Un spectacle qui sort des sentiers battus et s’empare du modern jazz, un style inventé par Matt Mattox, idolâtré par les amateurs pourtant délaissé par la danse contemporaine et le hip-hop
Carole Bordes dans Matt et Moi rend hommage au plus grand pédagogue de jazz en France, Matt Mattox (1921-2013). Cet américain de naissance, arrivé en France dans les années 1980, extraordinaire danseur des plus grands « musicals » d'Hollywood, figure incontournable de la danse jazz, conçoit un style très subtil, plus complexe rythmiquement et bien plus éclectique que ce que l’on connaissait jusque-là. Il y mêle habilement les claquettes, la danse classique et moderne ainsi que quelques pas de tradition folklorique. Il en tirera une technique d’enseignement très particulière qu’il appelle freestyle et que l’on nommera plus tard en France « modern jazz ». C’est à partir de cette technique, si particulière, et de sa rencontre à 14 ans avec celui qu’elle considère comme son mentor, que Carole Bordes conçoit sa chorégraphie.
Mais comme tous ses cours étaient soutenus par des percussions, dont il jouait parfois lui-même, il s’agit d’une sorte de duo avec Samuel Ber, où ils s’accompagnent mutuellement. Mais surtout, en revenant après un détour par le contemporain à la gestuelle Mattox, elle nous raconte l’Histoire dans sa propre histoire, et particulièrement ce récit de la danse « modern jazz » qui, si elle séduisit toute une génération de danseurs amateurs ou professionnels (et se pratique encore dans de nombreux « cours de danse » à travers la France) a été mise sous le boisseau par les danseurs contemporains et même hip-hop, qui pourtant, en étaient issus. Pourquoi ? Eh bien, Carole Bordes nous en fait elle-même l’inventaire.

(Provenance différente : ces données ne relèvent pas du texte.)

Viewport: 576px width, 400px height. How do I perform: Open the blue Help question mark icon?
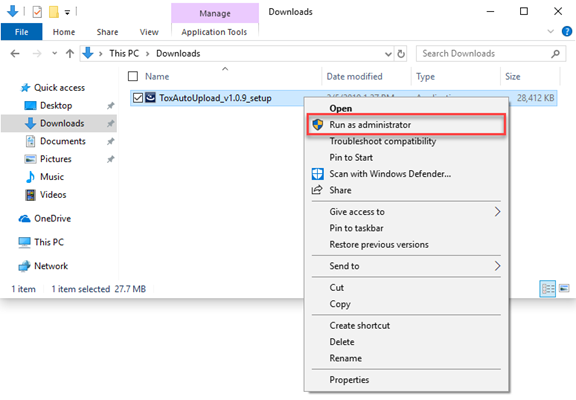(567, 32)
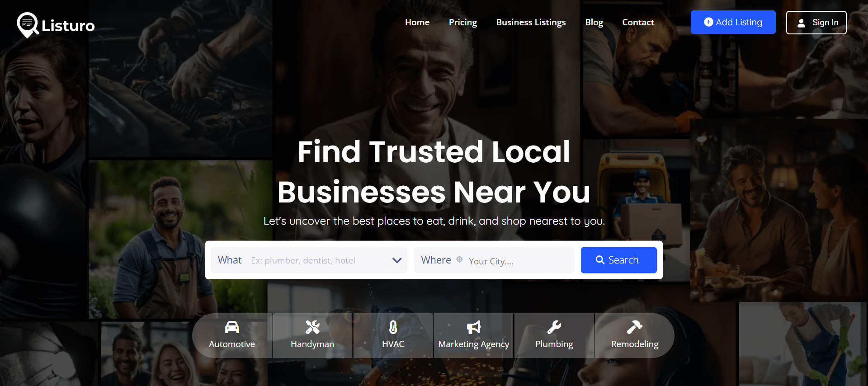868x386 pixels.
Task: Visit the Blog menu link
Action: (x=594, y=22)
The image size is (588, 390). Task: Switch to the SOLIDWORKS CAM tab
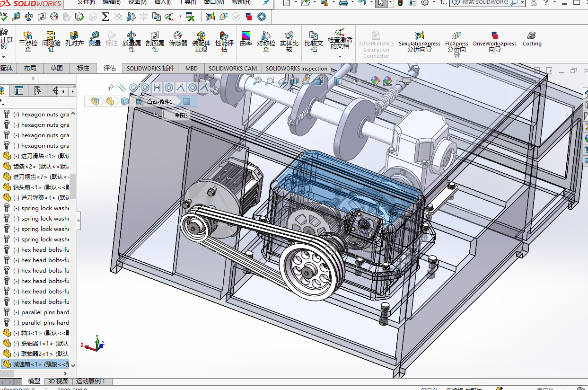(233, 68)
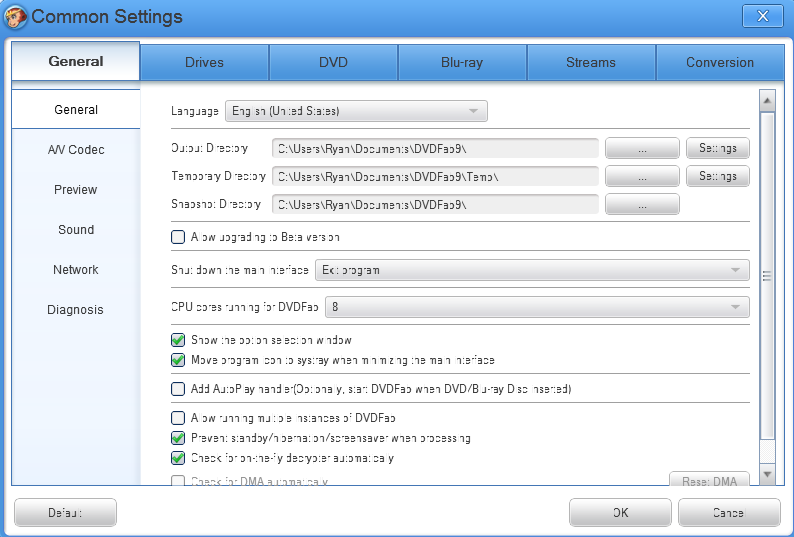Open the Language dropdown
794x537 pixels.
coord(356,111)
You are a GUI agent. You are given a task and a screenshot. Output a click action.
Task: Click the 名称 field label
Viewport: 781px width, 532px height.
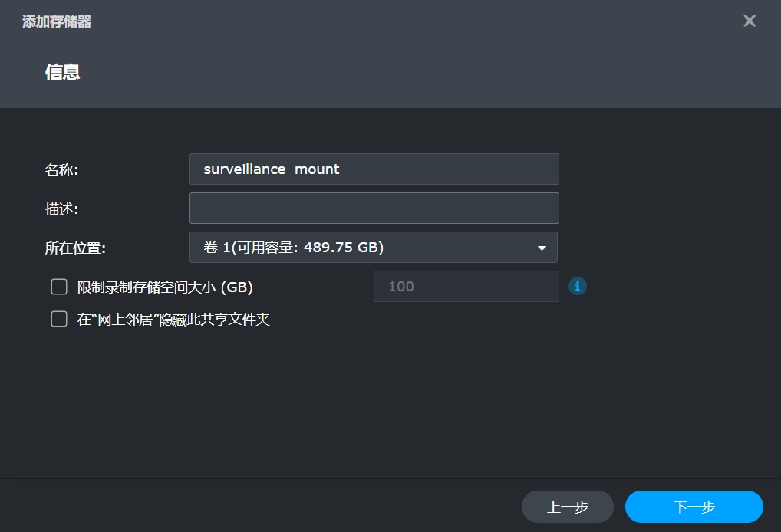61,170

Premier péché capital, c’est une danse qui se pratique « sur » la musique. Et, à l’aube de la danse contemporaine française et ses penchants Cunninghamiens, voilà qui devenait inimaginable. Second péché, son côté « sexy » qui peut vite tourner au vulgaire, surtout quand shows télé et publicité s’en emparent. Enfin, cette danse de pur mouvement, très marquée par le vocabulaire classique avec ses tours et ses grands battements, n’a pas vraiment évolué, en l’absence de chorégraphe digne de ce nom.

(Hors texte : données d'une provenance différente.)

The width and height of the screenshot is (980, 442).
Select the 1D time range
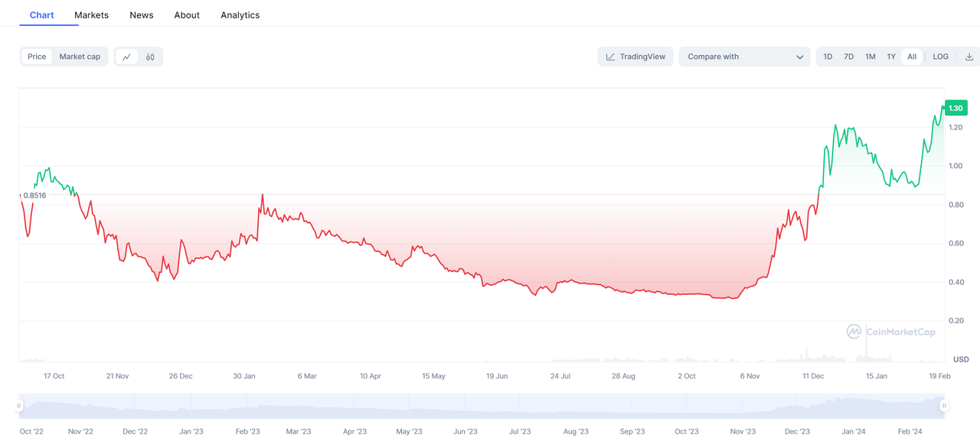point(828,57)
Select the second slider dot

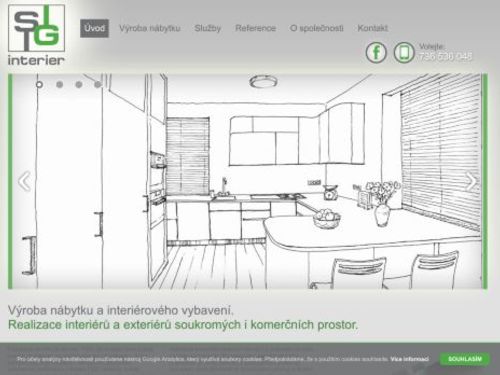pyautogui.click(x=59, y=85)
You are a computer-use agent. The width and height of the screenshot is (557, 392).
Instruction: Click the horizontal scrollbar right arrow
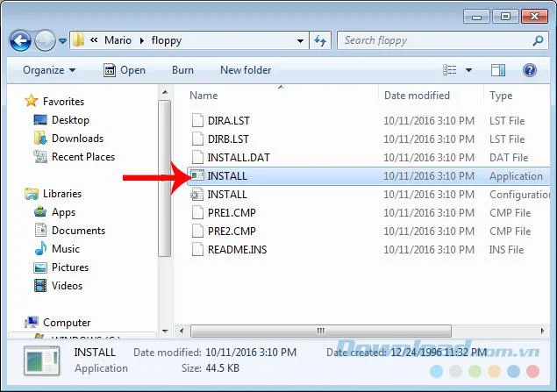point(542,331)

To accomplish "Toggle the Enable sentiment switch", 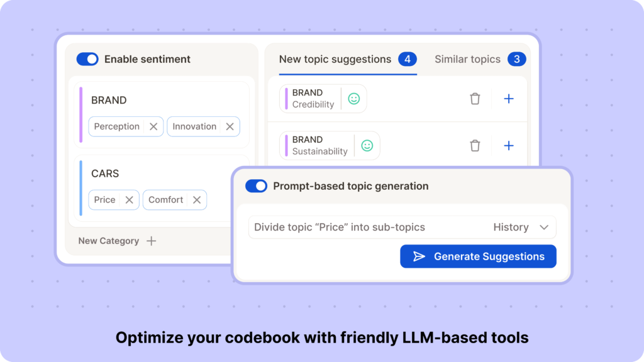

D’ailleurs, plutôt qu’une « chorégraphie » Carole Bordes met en scène un cours scénarisé, mais qui démontre tout ce qu’on pourrait faire d’une technique aussi virtuose à condition de l’utiliser dans un nouveau contexte, en la prolongeant, en l’actualisant. La façon qu’elle a de mettre au jour ce paradoxe est très perspicace et ingénieux. L’idée de montrer en arrière plan la silhouette et les cours du « maître » l’est aussi. Donc en résumé, voici enfin un bon spectacle de modern jazz, qui ne se prend pas au sérieux, et a la distance nécessaire pour faire voir ce que cette technique a peut-être encore à nous apprendre. Et, qui, en sus, célèbre ce grand Monsieur de la danse que fut Matt Mattox.
Agnès Izrine
Le 16 juillet 2024 – La Scierie, Avignon OFF.